• _YOUR ASSIGNMENT_
Find the line containing "[iOS] (383, 2398)" in the listing below. Repeat it exactly, along with each following line up to and including the one containing "Insta Personal Loan Documents (198, 2055)".

• _SUPPLIED RECORDS_

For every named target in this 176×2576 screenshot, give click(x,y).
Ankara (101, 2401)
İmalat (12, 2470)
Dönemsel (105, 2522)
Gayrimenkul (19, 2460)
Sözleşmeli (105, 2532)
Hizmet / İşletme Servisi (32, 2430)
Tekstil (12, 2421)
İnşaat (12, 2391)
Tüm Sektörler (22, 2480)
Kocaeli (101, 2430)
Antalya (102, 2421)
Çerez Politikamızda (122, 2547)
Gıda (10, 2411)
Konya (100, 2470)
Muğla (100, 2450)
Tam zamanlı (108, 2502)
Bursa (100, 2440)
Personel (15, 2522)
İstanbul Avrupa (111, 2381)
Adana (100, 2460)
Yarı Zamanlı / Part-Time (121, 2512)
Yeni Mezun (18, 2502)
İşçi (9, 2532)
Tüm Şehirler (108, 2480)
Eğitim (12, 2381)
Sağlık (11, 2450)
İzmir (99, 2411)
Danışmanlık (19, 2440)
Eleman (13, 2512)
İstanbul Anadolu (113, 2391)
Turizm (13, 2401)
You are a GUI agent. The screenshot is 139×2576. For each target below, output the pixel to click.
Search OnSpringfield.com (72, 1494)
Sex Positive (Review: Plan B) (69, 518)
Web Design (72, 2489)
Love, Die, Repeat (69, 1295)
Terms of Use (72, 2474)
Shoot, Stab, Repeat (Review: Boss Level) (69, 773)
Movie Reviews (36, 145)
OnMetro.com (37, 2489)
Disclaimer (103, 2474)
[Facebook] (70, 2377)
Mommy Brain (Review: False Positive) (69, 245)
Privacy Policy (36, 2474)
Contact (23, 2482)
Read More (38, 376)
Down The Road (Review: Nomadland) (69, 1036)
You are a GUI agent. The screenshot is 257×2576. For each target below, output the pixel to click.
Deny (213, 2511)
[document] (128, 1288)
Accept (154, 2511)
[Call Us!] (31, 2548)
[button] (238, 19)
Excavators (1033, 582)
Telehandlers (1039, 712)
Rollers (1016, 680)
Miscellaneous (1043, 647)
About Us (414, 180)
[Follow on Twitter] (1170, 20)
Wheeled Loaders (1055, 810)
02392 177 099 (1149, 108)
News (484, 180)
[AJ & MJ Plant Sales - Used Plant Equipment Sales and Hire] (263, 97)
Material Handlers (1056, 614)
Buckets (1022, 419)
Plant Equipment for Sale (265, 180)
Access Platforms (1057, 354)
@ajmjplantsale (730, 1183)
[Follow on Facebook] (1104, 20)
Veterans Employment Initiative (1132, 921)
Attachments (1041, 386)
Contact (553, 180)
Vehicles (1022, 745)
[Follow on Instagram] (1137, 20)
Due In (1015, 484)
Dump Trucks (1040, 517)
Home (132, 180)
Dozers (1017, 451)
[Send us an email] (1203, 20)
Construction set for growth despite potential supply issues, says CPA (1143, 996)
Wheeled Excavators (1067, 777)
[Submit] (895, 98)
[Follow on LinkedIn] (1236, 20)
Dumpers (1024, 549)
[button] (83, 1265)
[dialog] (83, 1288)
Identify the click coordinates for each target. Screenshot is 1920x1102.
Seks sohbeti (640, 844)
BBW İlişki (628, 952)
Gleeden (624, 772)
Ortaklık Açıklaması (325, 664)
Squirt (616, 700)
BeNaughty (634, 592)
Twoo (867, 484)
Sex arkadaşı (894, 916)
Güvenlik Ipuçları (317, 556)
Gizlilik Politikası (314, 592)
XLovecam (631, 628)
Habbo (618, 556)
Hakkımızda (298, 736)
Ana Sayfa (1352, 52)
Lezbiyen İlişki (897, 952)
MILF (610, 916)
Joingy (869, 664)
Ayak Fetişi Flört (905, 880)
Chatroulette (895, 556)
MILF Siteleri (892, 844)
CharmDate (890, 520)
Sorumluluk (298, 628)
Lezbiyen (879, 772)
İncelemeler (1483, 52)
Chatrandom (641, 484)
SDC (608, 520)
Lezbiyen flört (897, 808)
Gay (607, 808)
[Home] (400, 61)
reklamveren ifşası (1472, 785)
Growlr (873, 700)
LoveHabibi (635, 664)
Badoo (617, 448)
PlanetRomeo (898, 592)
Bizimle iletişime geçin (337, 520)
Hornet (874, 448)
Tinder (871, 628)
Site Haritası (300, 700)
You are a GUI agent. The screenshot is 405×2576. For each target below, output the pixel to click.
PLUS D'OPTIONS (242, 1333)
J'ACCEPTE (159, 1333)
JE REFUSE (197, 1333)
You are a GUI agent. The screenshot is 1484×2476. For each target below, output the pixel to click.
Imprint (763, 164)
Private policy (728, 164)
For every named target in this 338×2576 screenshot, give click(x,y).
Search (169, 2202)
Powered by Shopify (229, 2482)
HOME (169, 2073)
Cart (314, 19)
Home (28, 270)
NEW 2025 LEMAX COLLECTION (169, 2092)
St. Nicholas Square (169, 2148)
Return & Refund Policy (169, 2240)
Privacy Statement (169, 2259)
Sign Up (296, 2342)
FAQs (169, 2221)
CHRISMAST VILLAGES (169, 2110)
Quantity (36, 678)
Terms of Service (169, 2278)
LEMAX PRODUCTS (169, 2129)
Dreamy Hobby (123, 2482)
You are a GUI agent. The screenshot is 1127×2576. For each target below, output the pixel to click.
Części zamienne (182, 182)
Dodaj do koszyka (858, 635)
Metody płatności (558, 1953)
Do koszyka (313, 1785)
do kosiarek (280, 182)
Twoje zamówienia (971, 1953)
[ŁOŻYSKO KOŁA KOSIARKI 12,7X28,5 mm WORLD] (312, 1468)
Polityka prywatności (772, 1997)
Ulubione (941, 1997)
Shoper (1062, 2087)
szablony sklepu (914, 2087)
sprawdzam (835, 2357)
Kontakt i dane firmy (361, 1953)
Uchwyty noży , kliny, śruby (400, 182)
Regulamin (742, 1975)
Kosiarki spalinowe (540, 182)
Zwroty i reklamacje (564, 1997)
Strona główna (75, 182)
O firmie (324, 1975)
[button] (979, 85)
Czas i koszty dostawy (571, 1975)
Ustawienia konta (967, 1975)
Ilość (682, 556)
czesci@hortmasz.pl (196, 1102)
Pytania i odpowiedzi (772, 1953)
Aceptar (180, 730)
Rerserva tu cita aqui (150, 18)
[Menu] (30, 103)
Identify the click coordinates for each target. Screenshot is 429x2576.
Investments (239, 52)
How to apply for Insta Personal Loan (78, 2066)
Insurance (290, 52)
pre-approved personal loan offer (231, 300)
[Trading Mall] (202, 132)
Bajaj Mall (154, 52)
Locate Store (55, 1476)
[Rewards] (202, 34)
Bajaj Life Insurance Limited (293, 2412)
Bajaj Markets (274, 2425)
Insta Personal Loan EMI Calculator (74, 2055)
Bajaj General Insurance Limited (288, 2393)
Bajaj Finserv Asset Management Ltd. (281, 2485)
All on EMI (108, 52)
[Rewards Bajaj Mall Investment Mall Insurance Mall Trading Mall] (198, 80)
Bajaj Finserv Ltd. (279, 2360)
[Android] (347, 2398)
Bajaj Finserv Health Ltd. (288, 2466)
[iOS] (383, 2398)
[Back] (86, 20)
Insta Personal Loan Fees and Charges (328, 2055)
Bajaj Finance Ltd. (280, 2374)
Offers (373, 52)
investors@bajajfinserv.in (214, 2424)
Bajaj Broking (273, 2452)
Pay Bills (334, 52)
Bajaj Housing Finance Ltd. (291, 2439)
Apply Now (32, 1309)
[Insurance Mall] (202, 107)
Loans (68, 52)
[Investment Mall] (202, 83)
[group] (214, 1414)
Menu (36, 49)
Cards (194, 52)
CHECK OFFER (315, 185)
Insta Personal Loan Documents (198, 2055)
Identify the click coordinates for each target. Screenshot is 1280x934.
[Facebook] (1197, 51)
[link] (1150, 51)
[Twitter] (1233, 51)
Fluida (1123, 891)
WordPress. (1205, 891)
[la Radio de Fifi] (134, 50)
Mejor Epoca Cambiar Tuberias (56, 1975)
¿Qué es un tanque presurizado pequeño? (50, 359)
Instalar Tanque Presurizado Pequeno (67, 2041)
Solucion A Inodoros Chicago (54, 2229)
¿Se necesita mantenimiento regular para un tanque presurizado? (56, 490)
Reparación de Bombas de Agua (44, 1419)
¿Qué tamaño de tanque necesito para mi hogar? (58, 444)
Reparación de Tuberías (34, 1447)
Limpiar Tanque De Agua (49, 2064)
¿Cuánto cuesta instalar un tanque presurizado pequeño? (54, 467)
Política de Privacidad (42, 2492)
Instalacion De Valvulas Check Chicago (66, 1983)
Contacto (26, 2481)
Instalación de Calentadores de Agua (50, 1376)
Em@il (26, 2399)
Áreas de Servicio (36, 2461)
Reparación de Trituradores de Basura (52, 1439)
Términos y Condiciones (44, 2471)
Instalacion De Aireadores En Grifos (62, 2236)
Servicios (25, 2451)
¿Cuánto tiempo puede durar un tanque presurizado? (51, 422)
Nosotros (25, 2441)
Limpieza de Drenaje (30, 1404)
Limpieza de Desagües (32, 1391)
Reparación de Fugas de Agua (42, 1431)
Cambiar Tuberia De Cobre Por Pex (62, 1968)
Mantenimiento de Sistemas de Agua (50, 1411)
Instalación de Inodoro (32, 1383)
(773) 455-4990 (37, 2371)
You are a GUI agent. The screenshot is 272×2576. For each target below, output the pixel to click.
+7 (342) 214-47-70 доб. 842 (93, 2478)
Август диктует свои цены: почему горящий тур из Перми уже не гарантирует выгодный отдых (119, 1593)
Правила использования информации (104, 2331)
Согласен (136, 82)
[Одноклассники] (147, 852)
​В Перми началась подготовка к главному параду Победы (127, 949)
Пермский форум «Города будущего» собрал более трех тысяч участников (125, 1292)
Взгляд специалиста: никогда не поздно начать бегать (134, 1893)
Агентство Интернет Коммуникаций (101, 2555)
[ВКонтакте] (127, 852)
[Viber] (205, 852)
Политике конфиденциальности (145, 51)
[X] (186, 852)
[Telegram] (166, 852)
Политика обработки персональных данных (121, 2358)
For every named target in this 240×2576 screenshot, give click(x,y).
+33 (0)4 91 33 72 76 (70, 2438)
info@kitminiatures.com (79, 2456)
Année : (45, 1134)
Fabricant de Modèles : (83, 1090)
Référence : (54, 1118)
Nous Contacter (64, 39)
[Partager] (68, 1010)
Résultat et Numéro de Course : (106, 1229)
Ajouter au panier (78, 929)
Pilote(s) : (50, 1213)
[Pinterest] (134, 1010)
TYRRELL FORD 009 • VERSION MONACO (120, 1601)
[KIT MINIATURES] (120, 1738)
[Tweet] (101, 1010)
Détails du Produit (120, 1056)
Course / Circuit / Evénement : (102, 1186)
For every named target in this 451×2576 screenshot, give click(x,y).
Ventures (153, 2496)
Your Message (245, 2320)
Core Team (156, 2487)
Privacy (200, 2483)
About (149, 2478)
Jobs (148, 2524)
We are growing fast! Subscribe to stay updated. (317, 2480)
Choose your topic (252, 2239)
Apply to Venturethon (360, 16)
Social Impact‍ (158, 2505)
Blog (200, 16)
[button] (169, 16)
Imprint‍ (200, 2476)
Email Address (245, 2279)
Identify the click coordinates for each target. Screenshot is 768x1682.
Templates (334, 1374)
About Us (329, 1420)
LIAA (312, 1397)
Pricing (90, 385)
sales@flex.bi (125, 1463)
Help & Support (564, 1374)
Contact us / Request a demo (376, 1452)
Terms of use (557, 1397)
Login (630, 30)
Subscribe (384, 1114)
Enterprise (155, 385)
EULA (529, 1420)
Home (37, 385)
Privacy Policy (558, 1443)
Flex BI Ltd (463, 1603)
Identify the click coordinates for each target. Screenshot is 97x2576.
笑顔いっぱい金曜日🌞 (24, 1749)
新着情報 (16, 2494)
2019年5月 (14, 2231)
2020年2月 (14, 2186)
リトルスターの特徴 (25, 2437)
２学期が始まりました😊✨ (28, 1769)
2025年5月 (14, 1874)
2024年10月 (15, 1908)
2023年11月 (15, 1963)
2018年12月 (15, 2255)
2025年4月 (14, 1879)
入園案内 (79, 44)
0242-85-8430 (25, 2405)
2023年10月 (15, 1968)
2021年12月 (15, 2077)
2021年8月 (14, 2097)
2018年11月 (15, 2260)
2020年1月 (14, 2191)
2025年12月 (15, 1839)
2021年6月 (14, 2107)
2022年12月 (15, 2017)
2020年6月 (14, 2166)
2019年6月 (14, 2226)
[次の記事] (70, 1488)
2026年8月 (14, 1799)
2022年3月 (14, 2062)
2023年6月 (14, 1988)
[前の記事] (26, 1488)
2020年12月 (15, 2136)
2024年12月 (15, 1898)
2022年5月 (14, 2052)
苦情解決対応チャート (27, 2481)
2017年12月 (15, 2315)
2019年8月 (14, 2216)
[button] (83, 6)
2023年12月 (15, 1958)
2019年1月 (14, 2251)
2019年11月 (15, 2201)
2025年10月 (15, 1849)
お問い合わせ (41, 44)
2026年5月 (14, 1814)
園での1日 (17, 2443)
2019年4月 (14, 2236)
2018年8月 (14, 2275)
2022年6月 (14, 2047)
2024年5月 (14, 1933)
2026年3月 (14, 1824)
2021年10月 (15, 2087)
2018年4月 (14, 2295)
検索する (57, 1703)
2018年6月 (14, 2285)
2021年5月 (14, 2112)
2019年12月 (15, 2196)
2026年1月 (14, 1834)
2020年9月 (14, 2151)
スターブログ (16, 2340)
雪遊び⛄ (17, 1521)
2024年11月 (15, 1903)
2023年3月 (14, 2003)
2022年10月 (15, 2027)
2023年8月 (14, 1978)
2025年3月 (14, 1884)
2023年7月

• _TASK RESULT_
[iOS] (383, 2398)
[Back] (86, 20)
Insta Personal Loan Fees and Charges (328, 2055)
Bajaj Finance Ltd. (280, 2374)
Offers (373, 52)
investors@bajajfinserv.in (214, 2424)
Bajaj Broking (273, 2452)
Pay Bills (334, 52)
Bajaj Housing Finance Ltd. (291, 2439)
Apply Now (32, 1309)
[Insurance Mall] (202, 107)
Loans (68, 52)
[Investment Mall] (202, 83)
[group] (214, 1414)
Menu (36, 49)
Cards (194, 52)
CHECK OFFER (315, 185)
Insta Personal Loan Documents (198, 2055)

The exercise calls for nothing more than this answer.